■ **What is required**
Would you copy out exactly the lines of the listing below, beginning with the one that contains "How do I perform: Switch" and ending with the last?

■ **Excerpted data**
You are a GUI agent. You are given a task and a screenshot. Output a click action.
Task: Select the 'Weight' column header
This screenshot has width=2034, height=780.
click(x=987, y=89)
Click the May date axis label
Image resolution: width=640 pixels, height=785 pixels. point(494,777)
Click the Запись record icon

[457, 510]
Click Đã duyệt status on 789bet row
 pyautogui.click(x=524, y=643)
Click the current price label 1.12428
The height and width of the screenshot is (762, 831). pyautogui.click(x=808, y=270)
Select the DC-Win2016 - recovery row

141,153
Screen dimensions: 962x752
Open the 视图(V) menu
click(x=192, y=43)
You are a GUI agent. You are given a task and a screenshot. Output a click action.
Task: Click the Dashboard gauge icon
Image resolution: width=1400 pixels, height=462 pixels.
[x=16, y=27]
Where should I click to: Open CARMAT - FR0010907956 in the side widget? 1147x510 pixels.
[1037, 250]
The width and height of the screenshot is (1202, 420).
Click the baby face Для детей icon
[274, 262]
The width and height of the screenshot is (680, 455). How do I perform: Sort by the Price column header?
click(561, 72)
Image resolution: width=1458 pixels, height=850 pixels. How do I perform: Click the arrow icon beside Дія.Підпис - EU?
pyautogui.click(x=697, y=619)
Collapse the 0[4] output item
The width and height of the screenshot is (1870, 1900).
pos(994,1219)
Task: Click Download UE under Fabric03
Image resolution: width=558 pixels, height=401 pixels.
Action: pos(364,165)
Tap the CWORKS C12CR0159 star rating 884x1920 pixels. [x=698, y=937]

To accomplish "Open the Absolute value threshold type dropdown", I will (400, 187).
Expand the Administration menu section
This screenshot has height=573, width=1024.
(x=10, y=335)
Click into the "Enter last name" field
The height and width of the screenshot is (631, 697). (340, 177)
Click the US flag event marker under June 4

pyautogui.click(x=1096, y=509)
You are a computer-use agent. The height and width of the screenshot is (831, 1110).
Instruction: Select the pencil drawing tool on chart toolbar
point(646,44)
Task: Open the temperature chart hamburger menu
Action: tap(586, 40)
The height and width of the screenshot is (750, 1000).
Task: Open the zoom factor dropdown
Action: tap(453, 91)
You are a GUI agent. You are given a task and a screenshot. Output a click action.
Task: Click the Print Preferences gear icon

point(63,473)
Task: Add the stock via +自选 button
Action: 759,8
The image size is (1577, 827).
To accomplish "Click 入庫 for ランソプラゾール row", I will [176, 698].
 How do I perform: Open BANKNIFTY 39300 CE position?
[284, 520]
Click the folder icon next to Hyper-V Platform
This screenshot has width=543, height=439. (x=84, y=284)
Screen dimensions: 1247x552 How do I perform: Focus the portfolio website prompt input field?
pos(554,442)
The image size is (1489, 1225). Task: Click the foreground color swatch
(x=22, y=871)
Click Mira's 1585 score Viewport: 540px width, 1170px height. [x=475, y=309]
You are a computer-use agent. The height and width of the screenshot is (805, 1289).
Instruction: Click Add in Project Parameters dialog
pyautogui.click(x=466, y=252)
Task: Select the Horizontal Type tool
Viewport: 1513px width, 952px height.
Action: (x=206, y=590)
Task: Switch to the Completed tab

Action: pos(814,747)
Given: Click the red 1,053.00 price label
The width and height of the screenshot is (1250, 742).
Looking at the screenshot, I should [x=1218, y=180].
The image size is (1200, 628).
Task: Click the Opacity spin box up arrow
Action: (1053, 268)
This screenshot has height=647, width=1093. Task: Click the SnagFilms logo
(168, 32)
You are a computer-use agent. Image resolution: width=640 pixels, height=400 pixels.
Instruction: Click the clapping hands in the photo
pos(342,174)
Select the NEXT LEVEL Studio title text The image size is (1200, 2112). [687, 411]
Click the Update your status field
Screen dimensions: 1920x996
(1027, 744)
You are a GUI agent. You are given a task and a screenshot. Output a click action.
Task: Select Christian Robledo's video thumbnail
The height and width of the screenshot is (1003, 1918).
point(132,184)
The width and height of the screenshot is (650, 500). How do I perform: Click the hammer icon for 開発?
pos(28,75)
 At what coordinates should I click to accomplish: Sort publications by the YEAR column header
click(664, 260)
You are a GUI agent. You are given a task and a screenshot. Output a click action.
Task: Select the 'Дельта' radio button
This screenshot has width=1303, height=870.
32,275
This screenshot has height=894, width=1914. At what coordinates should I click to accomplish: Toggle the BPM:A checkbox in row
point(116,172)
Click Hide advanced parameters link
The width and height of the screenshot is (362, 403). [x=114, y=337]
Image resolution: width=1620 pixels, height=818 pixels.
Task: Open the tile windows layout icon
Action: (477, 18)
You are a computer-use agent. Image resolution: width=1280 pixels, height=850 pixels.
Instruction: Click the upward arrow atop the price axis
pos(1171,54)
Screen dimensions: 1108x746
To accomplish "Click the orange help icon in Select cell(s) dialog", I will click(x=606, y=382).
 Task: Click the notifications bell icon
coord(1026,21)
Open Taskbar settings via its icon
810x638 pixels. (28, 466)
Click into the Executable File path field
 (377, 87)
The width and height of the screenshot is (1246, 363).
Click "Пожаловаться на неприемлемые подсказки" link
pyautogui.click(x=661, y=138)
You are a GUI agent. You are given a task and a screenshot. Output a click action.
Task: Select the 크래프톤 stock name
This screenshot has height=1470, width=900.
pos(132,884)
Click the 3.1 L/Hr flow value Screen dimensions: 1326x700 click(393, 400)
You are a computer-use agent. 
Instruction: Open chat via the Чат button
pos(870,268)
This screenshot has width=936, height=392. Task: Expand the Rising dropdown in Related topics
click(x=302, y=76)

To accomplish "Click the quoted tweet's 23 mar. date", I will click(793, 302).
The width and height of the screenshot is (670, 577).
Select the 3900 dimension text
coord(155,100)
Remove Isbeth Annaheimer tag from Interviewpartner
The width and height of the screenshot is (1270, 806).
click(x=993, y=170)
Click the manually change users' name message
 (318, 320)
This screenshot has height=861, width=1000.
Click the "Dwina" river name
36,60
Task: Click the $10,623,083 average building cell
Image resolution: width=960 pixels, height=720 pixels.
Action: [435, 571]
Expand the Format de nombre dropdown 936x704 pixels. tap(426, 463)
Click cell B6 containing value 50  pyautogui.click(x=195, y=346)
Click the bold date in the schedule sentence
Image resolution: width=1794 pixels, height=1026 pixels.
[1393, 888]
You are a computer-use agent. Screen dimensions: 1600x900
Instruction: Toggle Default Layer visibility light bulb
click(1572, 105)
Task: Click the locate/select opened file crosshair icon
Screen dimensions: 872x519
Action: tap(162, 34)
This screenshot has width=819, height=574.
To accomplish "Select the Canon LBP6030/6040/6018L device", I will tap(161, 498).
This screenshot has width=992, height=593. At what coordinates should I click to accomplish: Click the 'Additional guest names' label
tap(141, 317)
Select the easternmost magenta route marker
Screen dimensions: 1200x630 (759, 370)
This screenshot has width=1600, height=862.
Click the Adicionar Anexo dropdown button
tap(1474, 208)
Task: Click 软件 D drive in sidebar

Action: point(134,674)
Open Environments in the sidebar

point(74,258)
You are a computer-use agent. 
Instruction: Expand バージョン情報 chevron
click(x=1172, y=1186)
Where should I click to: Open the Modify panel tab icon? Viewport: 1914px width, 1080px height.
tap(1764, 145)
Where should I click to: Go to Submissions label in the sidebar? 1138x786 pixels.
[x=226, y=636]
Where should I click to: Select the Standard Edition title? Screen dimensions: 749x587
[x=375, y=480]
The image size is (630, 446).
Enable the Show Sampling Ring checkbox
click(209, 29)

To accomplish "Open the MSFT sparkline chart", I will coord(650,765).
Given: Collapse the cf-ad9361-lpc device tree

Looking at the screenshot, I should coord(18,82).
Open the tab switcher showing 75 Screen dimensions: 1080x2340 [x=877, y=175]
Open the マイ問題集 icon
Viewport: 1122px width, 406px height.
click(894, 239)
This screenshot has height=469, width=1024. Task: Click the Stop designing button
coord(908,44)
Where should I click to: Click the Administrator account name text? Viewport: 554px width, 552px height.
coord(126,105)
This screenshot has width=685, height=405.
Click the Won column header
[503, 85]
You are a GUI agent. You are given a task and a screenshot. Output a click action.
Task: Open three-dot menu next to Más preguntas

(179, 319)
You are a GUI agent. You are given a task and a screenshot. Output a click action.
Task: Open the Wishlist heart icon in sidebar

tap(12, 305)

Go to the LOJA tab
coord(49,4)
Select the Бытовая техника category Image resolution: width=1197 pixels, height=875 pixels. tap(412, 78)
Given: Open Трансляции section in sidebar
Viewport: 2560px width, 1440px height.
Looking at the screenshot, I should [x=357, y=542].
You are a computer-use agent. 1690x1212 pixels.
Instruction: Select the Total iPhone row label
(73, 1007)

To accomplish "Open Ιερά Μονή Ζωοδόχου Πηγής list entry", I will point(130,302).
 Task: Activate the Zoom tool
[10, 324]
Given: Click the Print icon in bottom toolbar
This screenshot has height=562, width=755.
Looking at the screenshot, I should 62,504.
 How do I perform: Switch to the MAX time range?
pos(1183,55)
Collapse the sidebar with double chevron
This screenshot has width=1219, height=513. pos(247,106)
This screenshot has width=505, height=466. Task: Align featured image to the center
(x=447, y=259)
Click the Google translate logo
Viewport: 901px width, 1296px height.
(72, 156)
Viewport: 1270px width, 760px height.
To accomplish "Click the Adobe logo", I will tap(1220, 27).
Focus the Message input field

■ **Answer to the problem**
 How do I perform: Switch to the MAX time range?
pos(1183,55)
Collapse the sidebar with double chevron
This screenshot has width=1219, height=513. pos(247,106)
This screenshot has width=505, height=466. Task: Align featured image to the center
(x=447, y=259)
Click the Google translate logo
Viewport: 901px width, 1296px height.
(72, 156)
Viewport: 1270px width, 760px height.
To accomplish "Click the Adobe logo", I will tap(1220, 27).
Focus the Message input field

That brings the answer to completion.